Goal:
Copy the listing below unchanged, from its first line through the line containing "fault (386, 181)".

Data excerpts:
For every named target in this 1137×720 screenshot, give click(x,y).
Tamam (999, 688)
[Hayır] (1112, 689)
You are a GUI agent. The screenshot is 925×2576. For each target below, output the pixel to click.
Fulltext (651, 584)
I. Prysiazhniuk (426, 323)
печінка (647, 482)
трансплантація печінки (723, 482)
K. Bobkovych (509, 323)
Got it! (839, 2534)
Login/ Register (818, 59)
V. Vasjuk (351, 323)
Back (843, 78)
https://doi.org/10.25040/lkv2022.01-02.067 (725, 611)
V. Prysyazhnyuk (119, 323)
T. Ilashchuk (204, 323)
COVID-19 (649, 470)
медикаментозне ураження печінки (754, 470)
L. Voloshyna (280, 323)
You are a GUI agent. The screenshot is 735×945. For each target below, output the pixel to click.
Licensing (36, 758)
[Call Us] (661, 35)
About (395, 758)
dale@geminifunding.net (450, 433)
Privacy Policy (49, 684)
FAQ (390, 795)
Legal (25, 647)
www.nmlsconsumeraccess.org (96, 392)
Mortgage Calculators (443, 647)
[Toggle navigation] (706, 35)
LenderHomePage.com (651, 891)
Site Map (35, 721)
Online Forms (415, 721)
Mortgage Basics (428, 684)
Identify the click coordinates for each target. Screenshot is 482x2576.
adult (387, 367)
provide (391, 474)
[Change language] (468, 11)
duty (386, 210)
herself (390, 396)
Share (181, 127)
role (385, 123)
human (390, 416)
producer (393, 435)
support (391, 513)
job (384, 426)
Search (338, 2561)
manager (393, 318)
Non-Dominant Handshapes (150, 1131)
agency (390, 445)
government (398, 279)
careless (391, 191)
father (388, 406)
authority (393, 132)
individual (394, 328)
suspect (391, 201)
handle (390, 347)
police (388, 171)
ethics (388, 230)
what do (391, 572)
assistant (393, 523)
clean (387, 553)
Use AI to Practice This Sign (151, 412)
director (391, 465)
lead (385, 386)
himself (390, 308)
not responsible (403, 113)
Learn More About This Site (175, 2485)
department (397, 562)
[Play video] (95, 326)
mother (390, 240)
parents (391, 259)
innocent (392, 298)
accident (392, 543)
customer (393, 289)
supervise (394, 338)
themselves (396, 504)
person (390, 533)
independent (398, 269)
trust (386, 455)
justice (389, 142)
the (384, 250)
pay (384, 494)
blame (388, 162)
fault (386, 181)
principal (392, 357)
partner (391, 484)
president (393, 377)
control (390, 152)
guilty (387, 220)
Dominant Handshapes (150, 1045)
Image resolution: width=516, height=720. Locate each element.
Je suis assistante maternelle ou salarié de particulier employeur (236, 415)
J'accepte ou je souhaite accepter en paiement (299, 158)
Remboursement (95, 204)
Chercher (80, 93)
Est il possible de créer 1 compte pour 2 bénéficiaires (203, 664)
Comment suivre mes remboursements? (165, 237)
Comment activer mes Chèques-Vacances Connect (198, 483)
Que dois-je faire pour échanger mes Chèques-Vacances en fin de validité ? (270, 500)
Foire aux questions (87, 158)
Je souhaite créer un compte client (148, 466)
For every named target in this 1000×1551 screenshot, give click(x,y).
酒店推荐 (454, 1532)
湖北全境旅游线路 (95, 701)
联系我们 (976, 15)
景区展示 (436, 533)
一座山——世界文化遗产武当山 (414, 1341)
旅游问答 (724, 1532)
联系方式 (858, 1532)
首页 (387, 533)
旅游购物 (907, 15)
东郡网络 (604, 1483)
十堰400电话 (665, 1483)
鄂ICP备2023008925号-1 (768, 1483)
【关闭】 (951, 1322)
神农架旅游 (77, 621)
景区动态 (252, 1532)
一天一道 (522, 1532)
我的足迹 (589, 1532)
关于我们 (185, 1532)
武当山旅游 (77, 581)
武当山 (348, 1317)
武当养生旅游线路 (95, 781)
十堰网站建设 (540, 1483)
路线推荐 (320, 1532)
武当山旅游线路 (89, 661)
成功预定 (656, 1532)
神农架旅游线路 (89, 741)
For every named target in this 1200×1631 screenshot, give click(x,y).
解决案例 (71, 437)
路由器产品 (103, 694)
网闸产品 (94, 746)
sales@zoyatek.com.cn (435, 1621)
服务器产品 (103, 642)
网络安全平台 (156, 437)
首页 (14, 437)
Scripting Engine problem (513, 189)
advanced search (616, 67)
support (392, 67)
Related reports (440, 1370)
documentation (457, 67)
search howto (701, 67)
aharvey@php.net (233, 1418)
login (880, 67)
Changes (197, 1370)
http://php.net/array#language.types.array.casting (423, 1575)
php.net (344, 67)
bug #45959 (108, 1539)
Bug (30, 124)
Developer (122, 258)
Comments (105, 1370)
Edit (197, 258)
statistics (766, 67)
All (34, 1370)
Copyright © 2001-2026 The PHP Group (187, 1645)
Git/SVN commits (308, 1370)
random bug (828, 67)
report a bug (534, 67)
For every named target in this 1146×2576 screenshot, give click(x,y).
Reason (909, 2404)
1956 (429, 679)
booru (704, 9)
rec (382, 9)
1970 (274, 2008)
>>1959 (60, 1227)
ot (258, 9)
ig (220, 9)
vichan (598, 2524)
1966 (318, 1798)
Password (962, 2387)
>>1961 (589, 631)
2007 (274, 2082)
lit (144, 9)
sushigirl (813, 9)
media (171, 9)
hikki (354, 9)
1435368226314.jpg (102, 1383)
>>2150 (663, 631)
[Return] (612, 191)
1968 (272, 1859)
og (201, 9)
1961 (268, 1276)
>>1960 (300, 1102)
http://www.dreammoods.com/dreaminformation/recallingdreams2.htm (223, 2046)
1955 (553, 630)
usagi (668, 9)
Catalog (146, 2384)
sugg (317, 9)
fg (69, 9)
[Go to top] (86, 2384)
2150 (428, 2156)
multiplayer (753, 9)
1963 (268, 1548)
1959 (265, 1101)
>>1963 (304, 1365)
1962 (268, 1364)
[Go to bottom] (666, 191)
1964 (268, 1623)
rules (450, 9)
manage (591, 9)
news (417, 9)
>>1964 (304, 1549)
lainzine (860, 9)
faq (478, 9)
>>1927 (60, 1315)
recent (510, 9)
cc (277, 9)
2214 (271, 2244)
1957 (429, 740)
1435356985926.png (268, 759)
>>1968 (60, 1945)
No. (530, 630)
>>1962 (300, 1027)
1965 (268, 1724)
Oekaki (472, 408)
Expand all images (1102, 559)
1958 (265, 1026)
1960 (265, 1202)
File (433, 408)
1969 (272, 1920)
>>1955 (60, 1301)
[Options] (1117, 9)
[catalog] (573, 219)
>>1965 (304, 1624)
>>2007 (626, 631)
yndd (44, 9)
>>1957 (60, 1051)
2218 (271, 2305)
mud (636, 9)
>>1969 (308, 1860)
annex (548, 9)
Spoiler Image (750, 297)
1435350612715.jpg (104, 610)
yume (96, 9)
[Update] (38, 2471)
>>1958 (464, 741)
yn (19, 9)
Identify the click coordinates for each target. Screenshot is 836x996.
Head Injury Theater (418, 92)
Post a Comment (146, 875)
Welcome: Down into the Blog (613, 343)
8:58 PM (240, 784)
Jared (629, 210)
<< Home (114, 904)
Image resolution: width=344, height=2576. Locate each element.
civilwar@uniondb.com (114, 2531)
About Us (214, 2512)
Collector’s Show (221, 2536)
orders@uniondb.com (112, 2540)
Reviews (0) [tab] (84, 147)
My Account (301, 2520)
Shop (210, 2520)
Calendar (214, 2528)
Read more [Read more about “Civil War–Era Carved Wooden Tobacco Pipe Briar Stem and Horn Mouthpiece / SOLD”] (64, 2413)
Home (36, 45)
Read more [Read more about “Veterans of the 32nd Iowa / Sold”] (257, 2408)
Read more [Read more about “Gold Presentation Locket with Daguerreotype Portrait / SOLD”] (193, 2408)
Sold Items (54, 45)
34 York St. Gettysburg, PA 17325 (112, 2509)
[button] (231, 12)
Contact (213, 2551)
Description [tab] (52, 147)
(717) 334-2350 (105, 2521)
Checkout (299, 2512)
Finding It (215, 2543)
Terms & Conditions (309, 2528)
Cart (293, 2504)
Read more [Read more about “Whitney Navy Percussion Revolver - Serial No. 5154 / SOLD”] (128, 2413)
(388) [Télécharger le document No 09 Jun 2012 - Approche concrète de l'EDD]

Reply to the task:
For every named target in this 1137×720 screenshot, give click(x,y).
Tamam (999, 688)
[Hayır] (1112, 689)
You are a GUI agent. The screenshot is 925×2576. For each target below, output the pixel to click.
Fulltext (651, 584)
I. Prysiazhniuk (426, 323)
печінка (647, 482)
трансплантація печінки (723, 482)
K. Bobkovych (509, 323)
Got it! (839, 2534)
Login/ Register (818, 59)
V. Vasjuk (351, 323)
Back (843, 78)
https://doi.org/10.25040/lkv2022.01-02.067 (725, 611)
V. Prysyazhnyuk (119, 323)
T. Ilashchuk (204, 323)
COVID-19 (649, 470)
медикаментозне ураження печінки (754, 470)
L. Voloshyna (280, 323)
You are a GUI agent. The screenshot is 735×945. For each target below, output the pixel to click.
Licensing (36, 758)
[Call Us] (661, 35)
About (395, 758)
dale@geminifunding.net (450, 433)
Privacy Policy (49, 684)
FAQ (390, 795)
Legal (25, 647)
www.nmlsconsumeraccess.org (96, 392)
Mortgage Calculators (443, 647)
[Toggle navigation] (706, 35)
LenderHomePage.com (651, 891)
Site Map (35, 721)
Online Forms (415, 721)
Mortgage Basics (428, 684)
Identify the click coordinates for each target. Screenshot is 482x2576.
adult (387, 367)
provide (391, 474)
[Change language] (468, 11)
duty (386, 210)
herself (390, 396)
Share (181, 127)
role (385, 123)
human (390, 416)
producer (393, 435)
support (391, 513)
job (384, 426)
Search (338, 2561)
manager (393, 318)
Non-Dominant Handshapes (150, 1131)
agency (390, 445)
government (398, 279)
careless (391, 191)
father (388, 406)
authority (393, 132)
individual (394, 328)
suspect (391, 201)
handle (390, 347)
police (388, 171)
ethics (388, 230)
what do (391, 572)
assistant (393, 523)
clean (387, 553)
Use AI to Practice This Sign (151, 412)
director (391, 465)
lead (385, 386)
himself (390, 308)
not responsible (403, 113)
Learn More About This Site (175, 2485)
department (397, 562)
[Play video] (95, 326)
mother (390, 240)
parents (391, 259)
innocent (392, 298)
accident (392, 543)
customer (393, 289)
supervise (394, 338)
themselves (396, 504)
person (390, 533)
independent (398, 269)
trust (386, 455)
justice (389, 142)
the (384, 250)
pay (384, 494)
blame (388, 162)
fault (386, 181)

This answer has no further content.